Another way to think of being mentally healthy is to consider an alternate approach. Rather than striving to survive and pushing though or working toward eliminating stress from our lives (which may be quite impossible), we instead work to explore those parts of ourselves that cause us difficulty. Getting to know our authentic self and accepting who we are can help us to critically think about what we might like to change in our lives to adapt to who we are and our state of being, rather than adapting only ourselves to suit our environments. For instance, attempting to cope with several aspects of our career that is leading to ongoing depression and anxiety can be combined with taking steps toward an alternate job that instead suits our personality and qualities. This can lead us to feel positive about our contributions and fit within our career. Personal adaptation is always necessary on some level, yet one can still strive to make these changes while continuing to have a sense of authenticity.
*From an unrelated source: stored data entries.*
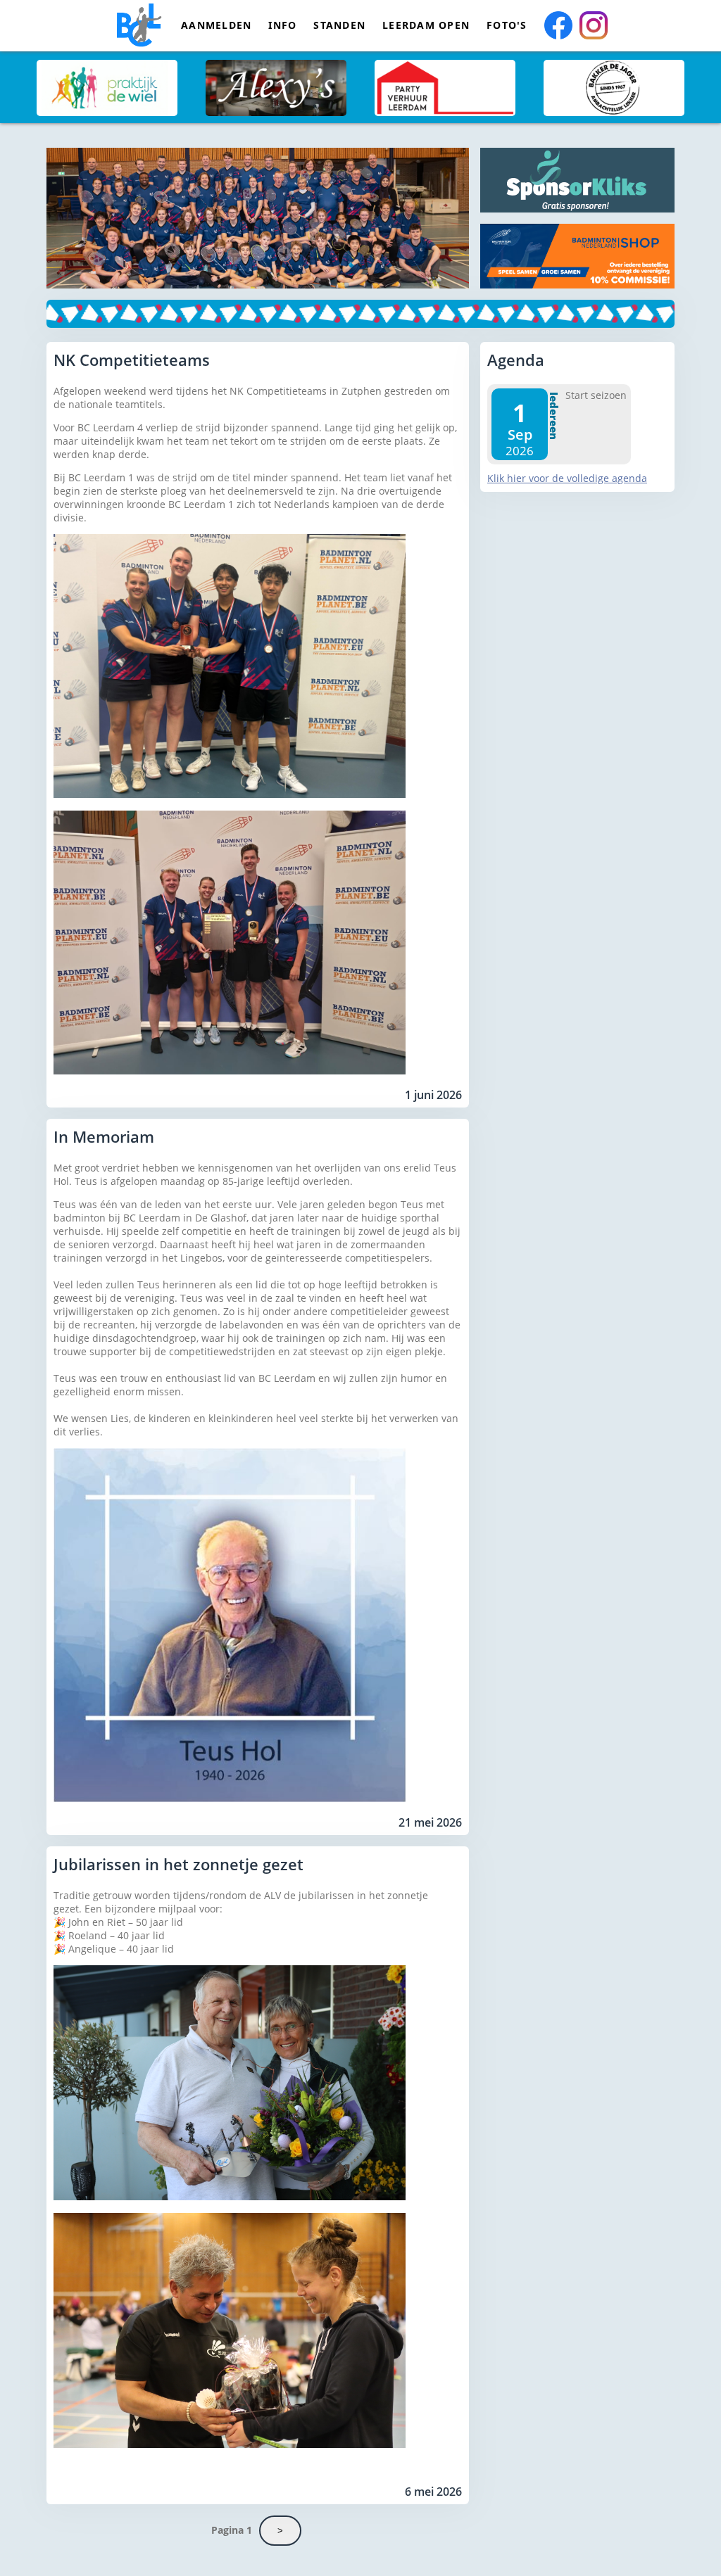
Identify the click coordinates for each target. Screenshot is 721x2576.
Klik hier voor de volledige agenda (567, 478)
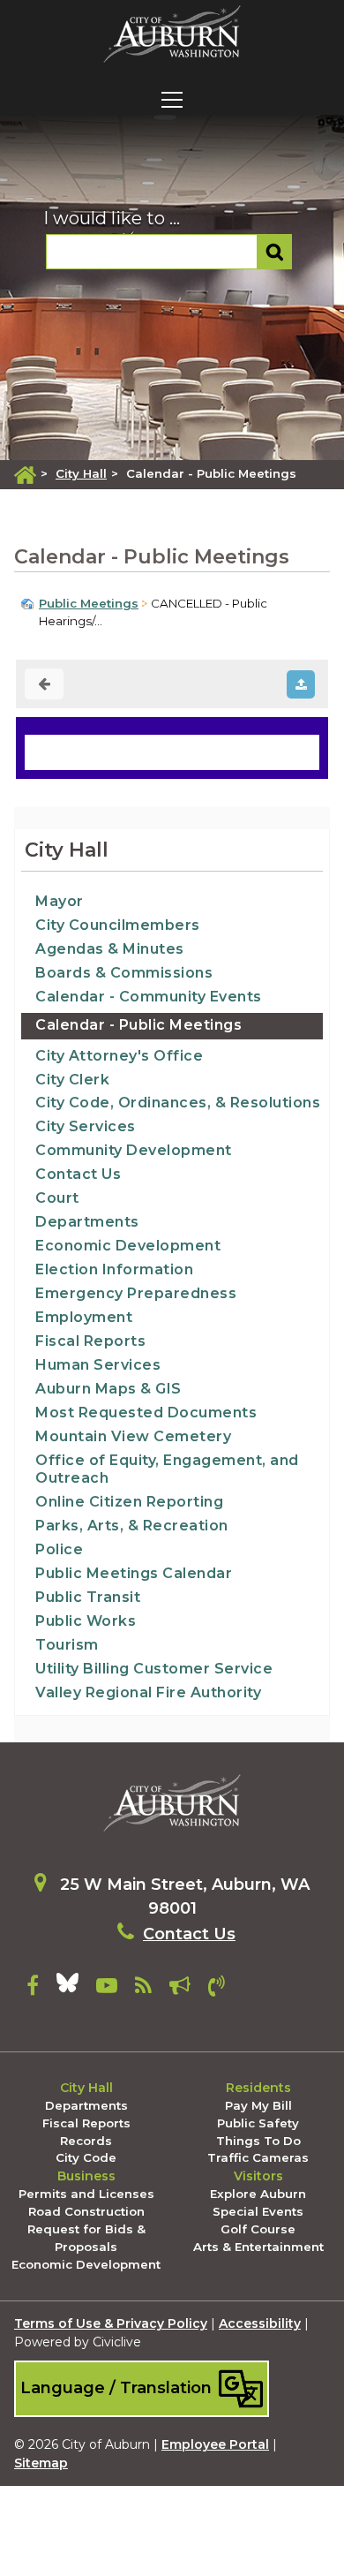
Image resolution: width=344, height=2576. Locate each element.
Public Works (85, 1621)
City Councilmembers (117, 925)
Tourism (67, 1644)
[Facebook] (33, 1989)
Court (57, 1198)
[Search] (275, 251)
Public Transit (87, 1597)
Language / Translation (118, 2387)
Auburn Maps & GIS (108, 1388)
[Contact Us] (216, 1989)
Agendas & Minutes (109, 949)
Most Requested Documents (146, 1412)
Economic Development (128, 1245)
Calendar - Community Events (148, 996)
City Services (85, 1126)
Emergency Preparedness (135, 1293)
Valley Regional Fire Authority (148, 1692)
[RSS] (143, 1989)
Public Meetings (88, 603)
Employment (83, 1317)
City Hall (81, 473)
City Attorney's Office (119, 1055)
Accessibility (260, 2323)
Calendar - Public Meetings (138, 1024)
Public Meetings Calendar (133, 1573)
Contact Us (78, 1174)
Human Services (98, 1364)
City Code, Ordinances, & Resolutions (177, 1102)
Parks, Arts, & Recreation (131, 1525)
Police (59, 1549)
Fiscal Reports (90, 1341)
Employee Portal (215, 2444)
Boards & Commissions (124, 972)
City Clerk (72, 1079)
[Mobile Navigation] (172, 100)
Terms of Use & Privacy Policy (110, 2323)
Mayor (59, 901)
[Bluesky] (67, 1989)
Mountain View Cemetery (133, 1436)
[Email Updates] (180, 1989)
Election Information (114, 1269)
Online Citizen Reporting (129, 1501)
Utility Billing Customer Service (154, 1668)
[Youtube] (106, 1989)
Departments (87, 1221)
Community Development (133, 1150)
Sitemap (41, 2463)
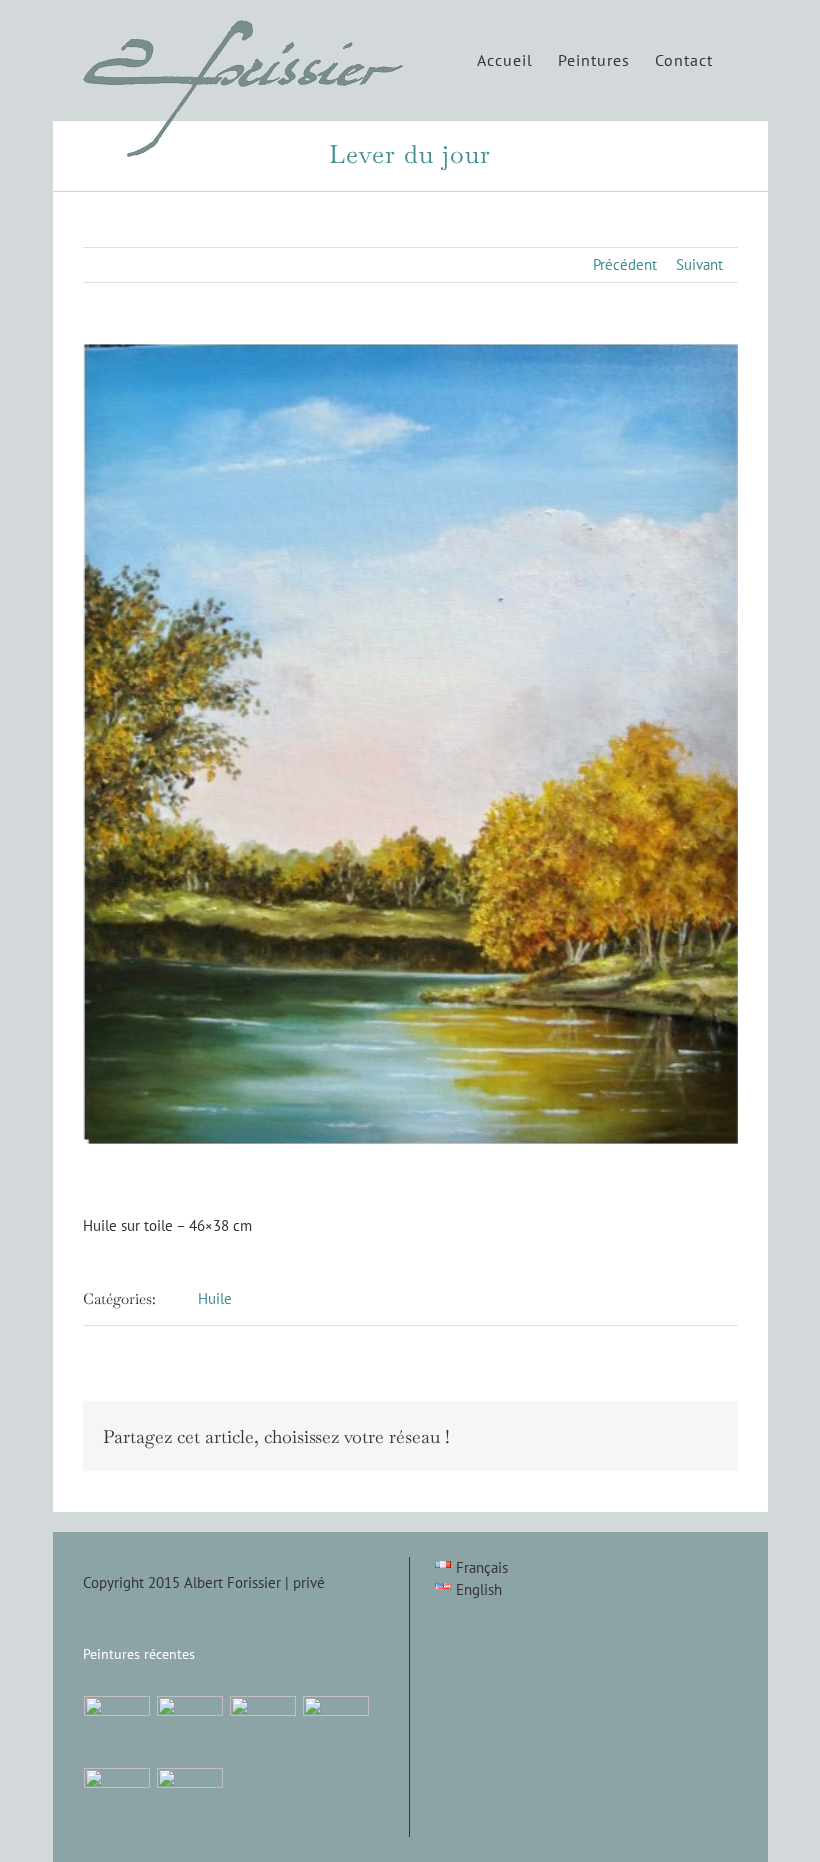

This work is what we strive for in therapy and what we find leads to lasting inner peace.
Once we can find a balance of personal adaptation and environmental adaptation through self-exploration, we have the opportunity to be more authentic versions of ourselves. This allows us to more easily manage through our stressors and address negative thinking patterns because we have less need for defensiveness and striving to maintain some sense of ourselves in our daily lives. Authenticity leads to improved conflict management, general healthy functioning and better ability to manage undesirable outcomes. Though we do not avoid negative states and situations, our confidence and ability to cope with life improves and we instead allow a sense of peace that can be present even in times of struggle.
Self-exploration can encourage insight, self-awareness and desire for adaptation that can result in a new way we approach interactions, relationships and situations in our lives. The sense of authenticity that can result from this work may leave us with a general experience of peace that transcends daily struggles and allows us to become the best versions of ourselves possible.